Dallas Mavericks owner Mark Cuban is going on the offensive against the Securities and Exchange Commission.
Last Friday, Mr. Cuban asked a federal court in Texas to order the SEC to reimburse him for legal costs he incurred in defending against an insider-trading case the SEC brought against him last year.
The court can award such sanctions “based on the SEC’s bad-faith conduct” in filing the case, Mr. Cuban said in a court motion.
In November 2008, the SEC alleged that Mr. Cuban sold 600,000 shares of Mamma.com, a Canadian internet search firm, after learning in 2004 that the company planned to issue a private stock offering that would dilute existing share.
As a result, Mr.

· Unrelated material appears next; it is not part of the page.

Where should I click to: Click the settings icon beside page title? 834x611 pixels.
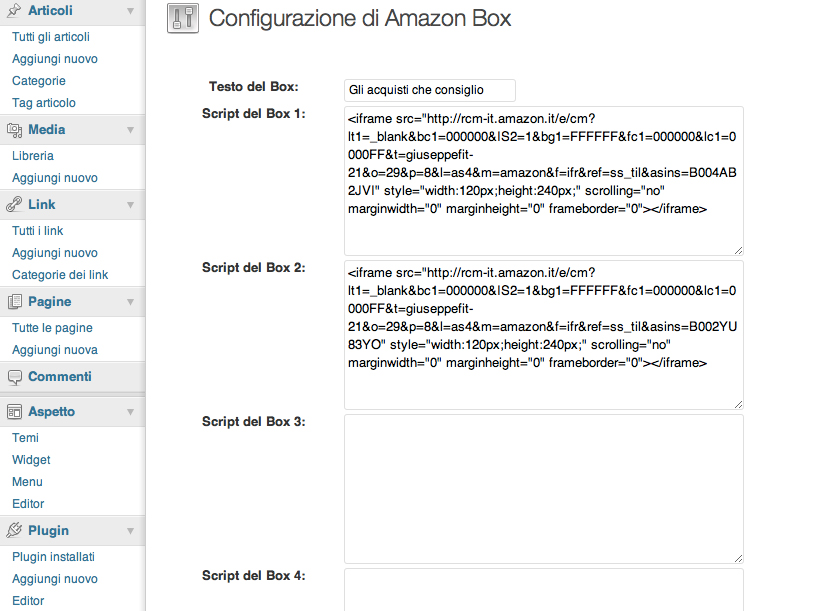click(x=182, y=19)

Cuban avoided $750,000 in losses, the SEC claimed.
But in July, Judge Sidney Fitwater of the U.S. District Court for the Northern District of Texas in Dallas dismissed the SEC’s case.
Mr. Fitwater gave the SEC a month to refile its claim.
The SEC chose not to refile the case, and on Aug. 13, Mr. Fitwater closed the action.
SEC spokesman John Nester said the agency is considering an appeal.
“The commission staff acted in the best interests of investors by pursuing this case,” he said in a statement.
In his court motion, Mr. Cuban said SEC enforcers knew they had no case when they went after him. He claimed agency officials were intent on bringing high-profile insider-trading cases.
As a result of the case, Mr. Cuban said he suffered “considerable public embarrassment, lost business opportunities and significant defense costs.”
Christopher Clark, a partner at Dewey & LeBoeuf LLP in New York who represents Mr. Cuban, was not immediately available for comment.